══ Extracted records ══

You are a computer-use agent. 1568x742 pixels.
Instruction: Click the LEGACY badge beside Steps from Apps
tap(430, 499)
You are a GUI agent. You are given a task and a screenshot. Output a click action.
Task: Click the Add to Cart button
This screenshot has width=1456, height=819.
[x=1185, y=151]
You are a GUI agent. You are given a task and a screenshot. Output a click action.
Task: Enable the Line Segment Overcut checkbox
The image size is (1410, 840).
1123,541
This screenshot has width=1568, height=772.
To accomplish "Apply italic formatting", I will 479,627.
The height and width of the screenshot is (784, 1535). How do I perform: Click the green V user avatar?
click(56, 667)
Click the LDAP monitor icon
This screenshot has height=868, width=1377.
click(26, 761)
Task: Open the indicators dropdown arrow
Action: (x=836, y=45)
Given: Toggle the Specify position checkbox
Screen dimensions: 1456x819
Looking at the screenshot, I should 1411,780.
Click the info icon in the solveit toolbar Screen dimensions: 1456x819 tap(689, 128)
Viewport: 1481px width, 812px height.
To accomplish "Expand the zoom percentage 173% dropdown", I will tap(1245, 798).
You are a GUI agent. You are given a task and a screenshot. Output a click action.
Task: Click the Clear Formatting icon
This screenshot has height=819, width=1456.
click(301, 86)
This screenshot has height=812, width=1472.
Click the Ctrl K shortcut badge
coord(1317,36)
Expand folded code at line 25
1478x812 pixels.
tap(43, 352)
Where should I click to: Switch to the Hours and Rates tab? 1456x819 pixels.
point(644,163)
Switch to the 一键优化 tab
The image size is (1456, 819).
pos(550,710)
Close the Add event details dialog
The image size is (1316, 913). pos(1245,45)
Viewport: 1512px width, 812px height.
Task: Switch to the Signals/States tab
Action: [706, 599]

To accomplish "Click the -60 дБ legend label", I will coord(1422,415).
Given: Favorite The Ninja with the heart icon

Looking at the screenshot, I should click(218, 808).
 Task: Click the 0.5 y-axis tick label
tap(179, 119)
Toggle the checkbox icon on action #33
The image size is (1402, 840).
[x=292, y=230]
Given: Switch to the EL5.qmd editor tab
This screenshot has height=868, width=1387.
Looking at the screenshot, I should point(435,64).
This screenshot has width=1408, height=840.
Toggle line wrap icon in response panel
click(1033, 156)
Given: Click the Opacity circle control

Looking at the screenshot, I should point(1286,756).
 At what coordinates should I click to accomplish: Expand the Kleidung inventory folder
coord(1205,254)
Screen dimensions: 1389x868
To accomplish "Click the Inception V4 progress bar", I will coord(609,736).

═══

**Task goal**
Every record above must appear again in the answer, unchanged.

**Answer box**
You are a computer-use agent. 1568x742 pixels.
Instruction: Click the LEGACY badge beside Steps from Apps
tap(430, 499)
You are a GUI agent. You are given a task and a screenshot. Output a click action.
Task: Click the Add to Cart button
This screenshot has width=1456, height=819.
[x=1185, y=151]
You are a GUI agent. You are given a task and a screenshot. Output a click action.
Task: Enable the Line Segment Overcut checkbox
The image size is (1410, 840).
1123,541
This screenshot has width=1568, height=772.
To accomplish "Apply italic formatting", I will 479,627.
The height and width of the screenshot is (784, 1535). How do I perform: Click the green V user avatar?
click(56, 667)
Click the LDAP monitor icon
This screenshot has height=868, width=1377.
click(26, 761)
Task: Open the indicators dropdown arrow
Action: (x=836, y=45)
Given: Toggle the Specify position checkbox
Screen dimensions: 1456x819
Looking at the screenshot, I should 1411,780.
Click the info icon in the solveit toolbar Screen dimensions: 1456x819 tap(689, 128)
Viewport: 1481px width, 812px height.
To accomplish "Expand the zoom percentage 173% dropdown", I will tap(1245, 798).
You are a GUI agent. You are given a task and a screenshot. Output a click action.
Task: Click the Clear Formatting icon
This screenshot has height=819, width=1456.
click(301, 86)
This screenshot has height=812, width=1472.
Click the Ctrl K shortcut badge
coord(1317,36)
Expand folded code at line 25
1478x812 pixels.
tap(43, 352)
Where should I click to: Switch to the Hours and Rates tab? 1456x819 pixels.
point(644,163)
Switch to the 一键优化 tab
The image size is (1456, 819).
pos(550,710)
Close the Add event details dialog
The image size is (1316, 913). pos(1245,45)
Viewport: 1512px width, 812px height.
Task: Switch to the Signals/States tab
Action: [706, 599]

To accomplish "Click the -60 дБ legend label", I will coord(1422,415).
Given: Favorite The Ninja with the heart icon

Looking at the screenshot, I should click(218, 808).
 Task: Click the 0.5 y-axis tick label
tap(179, 119)
Toggle the checkbox icon on action #33
The image size is (1402, 840).
[x=292, y=230]
Given: Switch to the EL5.qmd editor tab
This screenshot has height=868, width=1387.
Looking at the screenshot, I should point(435,64).
This screenshot has width=1408, height=840.
Toggle line wrap icon in response panel
click(1033, 156)
Given: Click the Opacity circle control

Looking at the screenshot, I should point(1286,756).
 At what coordinates should I click to accomplish: Expand the Kleidung inventory folder
coord(1205,254)
Screen dimensions: 1389x868
To accomplish "Click the Inception V4 progress bar", I will coord(609,736).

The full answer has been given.